Goal of the exercise:
Reproduce every record exactly.

Saved data entries:
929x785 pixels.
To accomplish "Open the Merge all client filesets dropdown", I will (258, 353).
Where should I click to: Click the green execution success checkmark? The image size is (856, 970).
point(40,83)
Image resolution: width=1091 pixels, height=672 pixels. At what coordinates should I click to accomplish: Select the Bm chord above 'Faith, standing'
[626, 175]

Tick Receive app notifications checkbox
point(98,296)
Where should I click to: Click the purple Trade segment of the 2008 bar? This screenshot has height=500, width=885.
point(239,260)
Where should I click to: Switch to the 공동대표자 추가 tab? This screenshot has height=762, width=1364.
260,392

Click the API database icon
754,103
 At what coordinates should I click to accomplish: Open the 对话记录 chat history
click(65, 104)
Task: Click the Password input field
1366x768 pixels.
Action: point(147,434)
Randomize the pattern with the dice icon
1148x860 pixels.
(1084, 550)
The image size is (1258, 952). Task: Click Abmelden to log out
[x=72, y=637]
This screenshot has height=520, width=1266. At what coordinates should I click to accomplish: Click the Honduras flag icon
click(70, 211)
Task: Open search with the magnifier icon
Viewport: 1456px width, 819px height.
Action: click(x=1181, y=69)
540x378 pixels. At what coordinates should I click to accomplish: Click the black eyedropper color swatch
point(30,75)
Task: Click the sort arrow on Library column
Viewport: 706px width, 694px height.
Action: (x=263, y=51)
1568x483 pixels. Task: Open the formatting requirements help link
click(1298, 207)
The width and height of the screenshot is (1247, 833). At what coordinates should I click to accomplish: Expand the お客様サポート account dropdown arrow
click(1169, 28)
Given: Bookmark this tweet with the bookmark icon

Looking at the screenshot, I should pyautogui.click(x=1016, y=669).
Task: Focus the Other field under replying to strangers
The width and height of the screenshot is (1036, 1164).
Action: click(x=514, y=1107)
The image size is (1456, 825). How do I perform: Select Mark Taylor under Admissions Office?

Solved problem:
929x785 pixels.
To accomplish "Open the Merge all client filesets dropdown", I will (258, 353).
Where should I click to: Click the green execution success checkmark? The image size is (856, 970).
point(40,83)
Image resolution: width=1091 pixels, height=672 pixels. At what coordinates should I click to accomplish: Select the Bm chord above 'Faith, standing'
[626, 175]

Tick Receive app notifications checkbox
point(98,296)
Where should I click to: Click the purple Trade segment of the 2008 bar? This screenshot has height=500, width=885.
point(239,260)
Where should I click to: Switch to the 공동대표자 추가 tab? This screenshot has height=762, width=1364.
260,392

Click the API database icon
754,103
 At what coordinates should I click to accomplish: Open the 对话记录 chat history
click(65, 104)
Task: Click the Password input field
1366x768 pixels.
Action: point(147,434)
Randomize the pattern with the dice icon
1148x860 pixels.
(1084, 550)
The image size is (1258, 952). Task: Click Abmelden to log out
[x=72, y=637]
This screenshot has height=520, width=1266. At what coordinates should I click to accomplish: Click the Honduras flag icon
click(70, 211)
Task: Open search with the magnifier icon
Viewport: 1456px width, 819px height.
Action: click(x=1181, y=69)
540x378 pixels. At what coordinates should I click to accomplish: Click the black eyedropper color swatch
point(30,75)
Task: Click the sort arrow on Library column
Viewport: 706px width, 694px height.
Action: (x=263, y=51)
1568x483 pixels. Task: Open the formatting requirements help link
click(1298, 207)
The width and height of the screenshot is (1247, 833). At what coordinates should I click to accomplish: Expand the お客様サポート account dropdown arrow
click(1169, 28)
Given: Bookmark this tweet with the bookmark icon

Looking at the screenshot, I should pyautogui.click(x=1016, y=669).
Task: Focus the Other field under replying to strangers
The width and height of the screenshot is (1036, 1164).
Action: click(x=514, y=1107)
The image size is (1456, 825). How do I perform: Select Mark Taylor under Admissions Office?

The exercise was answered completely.